As they left the party, Carmen reversed Mitch’s car into his, smashing the tail lights on the bull bar, whereupon Mitch pitched a hissy fit.  
‘For fuck sake, get a grip,’ said Michael sardonically. ‘It’s only an E-Type.’
 
He’d seduced her when they got home by hoisting her up onto the bonnet of the Hilux. It was risky – could easily have ended in a let’s pretend this never happened moment, especially after half a jack of whisky, but still.
‘And keep those kitten heels on,’ he’d ordered.
She was woozy and resisted in a stop-it-I-like-it sort of way; he didn’t get that she was more sober and way more pissed off at him than she let on. He should have been suspicious when she’d refused on account of Thandi’s sleeping inside. They both knew that waking Thandi after midnight involved an uncomfortable tussle. She always eventually lurched upright with an animal noise. 

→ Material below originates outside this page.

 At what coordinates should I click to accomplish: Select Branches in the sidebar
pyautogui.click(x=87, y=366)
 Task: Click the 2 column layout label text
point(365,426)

It was only afterwards, in bed, when he was mocking her about being too repressed to try anal sex, that he figured out he’d been hustled.

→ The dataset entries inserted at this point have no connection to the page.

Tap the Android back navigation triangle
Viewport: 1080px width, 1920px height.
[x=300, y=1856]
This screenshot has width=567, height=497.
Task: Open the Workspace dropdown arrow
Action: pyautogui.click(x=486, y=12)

‘You haven’t got a clue, have you Michael? I grew up in an era where sodomy was cast as the main threat to civilization as we know it – that and the Communists. It was single-handedly responsible for the collapse of the Roman Empire, you know. The fall of Rome was a big preoccupation around here. It all came down to moral decay. The rot set in when they let in …’ she swallowed, ‘the homosexuals.’
She hissed the word and shuddered.
‘You South Africans.’ He shook his head.
‘That’s why I felt much better after my mom slipped some book by James A. Dobson under my pillow, and I learned that we were staunching the tide of permissiveness – which could only lead to bestiality – and were resurrecting traditional values of decency in society. 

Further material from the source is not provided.